(Data records)
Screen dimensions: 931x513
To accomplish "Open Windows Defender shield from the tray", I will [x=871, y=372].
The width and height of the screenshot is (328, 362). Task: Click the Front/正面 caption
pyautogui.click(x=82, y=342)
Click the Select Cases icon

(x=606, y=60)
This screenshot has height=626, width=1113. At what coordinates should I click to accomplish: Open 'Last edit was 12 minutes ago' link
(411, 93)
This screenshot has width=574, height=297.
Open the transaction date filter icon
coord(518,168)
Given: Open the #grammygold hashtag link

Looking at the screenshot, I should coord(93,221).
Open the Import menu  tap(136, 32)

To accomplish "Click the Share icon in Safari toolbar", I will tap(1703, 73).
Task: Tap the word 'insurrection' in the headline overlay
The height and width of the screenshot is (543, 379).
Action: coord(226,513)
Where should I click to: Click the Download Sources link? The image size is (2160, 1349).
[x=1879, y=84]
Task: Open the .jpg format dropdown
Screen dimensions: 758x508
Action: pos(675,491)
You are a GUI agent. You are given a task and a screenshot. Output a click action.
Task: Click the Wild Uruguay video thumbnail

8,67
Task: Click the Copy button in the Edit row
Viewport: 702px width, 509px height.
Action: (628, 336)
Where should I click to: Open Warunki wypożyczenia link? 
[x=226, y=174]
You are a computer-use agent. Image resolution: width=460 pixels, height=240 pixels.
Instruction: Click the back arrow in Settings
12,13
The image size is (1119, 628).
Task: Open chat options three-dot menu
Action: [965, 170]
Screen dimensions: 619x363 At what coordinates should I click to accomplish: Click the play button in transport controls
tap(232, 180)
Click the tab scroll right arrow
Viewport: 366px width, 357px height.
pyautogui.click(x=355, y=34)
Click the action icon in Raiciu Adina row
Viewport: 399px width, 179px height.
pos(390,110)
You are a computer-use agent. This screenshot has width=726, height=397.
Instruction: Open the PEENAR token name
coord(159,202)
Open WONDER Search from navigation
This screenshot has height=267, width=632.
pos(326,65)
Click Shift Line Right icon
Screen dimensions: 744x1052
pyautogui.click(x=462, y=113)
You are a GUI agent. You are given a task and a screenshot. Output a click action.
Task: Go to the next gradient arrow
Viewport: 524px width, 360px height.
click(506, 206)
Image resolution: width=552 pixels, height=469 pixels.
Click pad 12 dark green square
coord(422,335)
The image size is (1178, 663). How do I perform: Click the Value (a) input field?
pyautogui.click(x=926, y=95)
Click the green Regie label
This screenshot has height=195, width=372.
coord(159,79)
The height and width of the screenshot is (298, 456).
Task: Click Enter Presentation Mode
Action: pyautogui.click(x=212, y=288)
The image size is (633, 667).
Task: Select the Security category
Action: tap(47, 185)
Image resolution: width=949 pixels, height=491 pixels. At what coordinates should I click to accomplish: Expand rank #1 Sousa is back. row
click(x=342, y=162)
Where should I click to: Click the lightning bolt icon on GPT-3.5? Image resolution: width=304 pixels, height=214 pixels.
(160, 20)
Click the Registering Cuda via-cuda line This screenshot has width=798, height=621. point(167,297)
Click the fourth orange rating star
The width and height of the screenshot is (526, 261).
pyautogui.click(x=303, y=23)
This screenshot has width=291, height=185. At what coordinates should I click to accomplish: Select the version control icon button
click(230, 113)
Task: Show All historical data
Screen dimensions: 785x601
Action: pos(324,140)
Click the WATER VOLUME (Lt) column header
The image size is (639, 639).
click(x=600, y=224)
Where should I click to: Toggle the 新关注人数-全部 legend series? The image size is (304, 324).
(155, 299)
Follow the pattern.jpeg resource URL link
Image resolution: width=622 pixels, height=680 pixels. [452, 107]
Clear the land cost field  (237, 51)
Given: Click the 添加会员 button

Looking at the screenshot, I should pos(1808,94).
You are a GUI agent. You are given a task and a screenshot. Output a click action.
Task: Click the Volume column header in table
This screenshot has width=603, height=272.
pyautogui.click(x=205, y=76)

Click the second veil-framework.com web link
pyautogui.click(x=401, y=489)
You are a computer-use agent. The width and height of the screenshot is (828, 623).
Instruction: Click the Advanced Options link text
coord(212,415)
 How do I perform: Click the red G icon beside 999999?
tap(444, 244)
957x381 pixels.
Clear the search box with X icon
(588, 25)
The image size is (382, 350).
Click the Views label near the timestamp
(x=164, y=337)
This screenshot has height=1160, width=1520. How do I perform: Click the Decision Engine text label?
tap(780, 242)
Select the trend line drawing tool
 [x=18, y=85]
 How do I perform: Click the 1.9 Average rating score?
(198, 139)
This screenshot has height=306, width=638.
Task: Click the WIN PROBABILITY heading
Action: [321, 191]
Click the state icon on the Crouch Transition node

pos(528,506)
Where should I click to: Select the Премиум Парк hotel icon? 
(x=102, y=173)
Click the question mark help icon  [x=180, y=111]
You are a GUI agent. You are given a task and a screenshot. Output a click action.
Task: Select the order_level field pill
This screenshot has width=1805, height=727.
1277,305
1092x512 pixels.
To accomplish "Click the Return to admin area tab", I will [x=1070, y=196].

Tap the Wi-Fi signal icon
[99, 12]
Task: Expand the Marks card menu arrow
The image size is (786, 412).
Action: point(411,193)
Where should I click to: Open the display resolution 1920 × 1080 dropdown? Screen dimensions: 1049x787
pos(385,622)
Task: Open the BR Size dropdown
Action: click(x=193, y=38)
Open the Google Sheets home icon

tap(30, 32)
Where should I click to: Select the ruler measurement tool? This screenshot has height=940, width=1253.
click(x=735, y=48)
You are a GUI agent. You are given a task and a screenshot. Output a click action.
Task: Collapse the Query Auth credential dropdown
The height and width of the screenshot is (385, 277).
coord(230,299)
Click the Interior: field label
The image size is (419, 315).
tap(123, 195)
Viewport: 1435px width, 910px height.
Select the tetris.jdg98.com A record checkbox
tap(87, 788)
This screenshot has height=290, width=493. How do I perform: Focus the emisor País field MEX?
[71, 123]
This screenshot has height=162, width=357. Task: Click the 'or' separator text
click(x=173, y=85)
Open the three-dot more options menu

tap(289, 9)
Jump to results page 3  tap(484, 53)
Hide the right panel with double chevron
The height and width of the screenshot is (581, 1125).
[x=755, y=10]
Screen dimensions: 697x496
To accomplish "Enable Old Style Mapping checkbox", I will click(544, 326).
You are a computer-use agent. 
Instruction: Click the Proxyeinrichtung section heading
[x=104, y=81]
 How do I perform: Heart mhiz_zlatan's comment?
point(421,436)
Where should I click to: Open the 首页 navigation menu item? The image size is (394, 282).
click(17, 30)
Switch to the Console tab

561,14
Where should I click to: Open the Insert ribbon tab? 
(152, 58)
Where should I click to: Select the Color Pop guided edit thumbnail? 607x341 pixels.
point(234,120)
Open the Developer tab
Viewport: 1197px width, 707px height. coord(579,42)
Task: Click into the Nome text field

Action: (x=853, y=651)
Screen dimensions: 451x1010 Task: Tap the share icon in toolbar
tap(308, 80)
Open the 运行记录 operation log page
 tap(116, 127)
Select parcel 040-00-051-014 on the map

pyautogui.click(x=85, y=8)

# [Do this]
Copy the lines of the records above exactly, starting with the line containing "1092x512 pixels." and going on through the line containing "tap(30, 32)".

# [Solution for this task]
1092x512 pixels.
To accomplish "Click the Return to admin area tab", I will [x=1070, y=196].

Tap the Wi-Fi signal icon
[99, 12]
Task: Expand the Marks card menu arrow
The image size is (786, 412).
Action: point(411,193)
Where should I click to: Open the display resolution 1920 × 1080 dropdown? Screen dimensions: 1049x787
pos(385,622)
Task: Open the BR Size dropdown
Action: click(x=193, y=38)
Open the Google Sheets home icon

tap(30, 32)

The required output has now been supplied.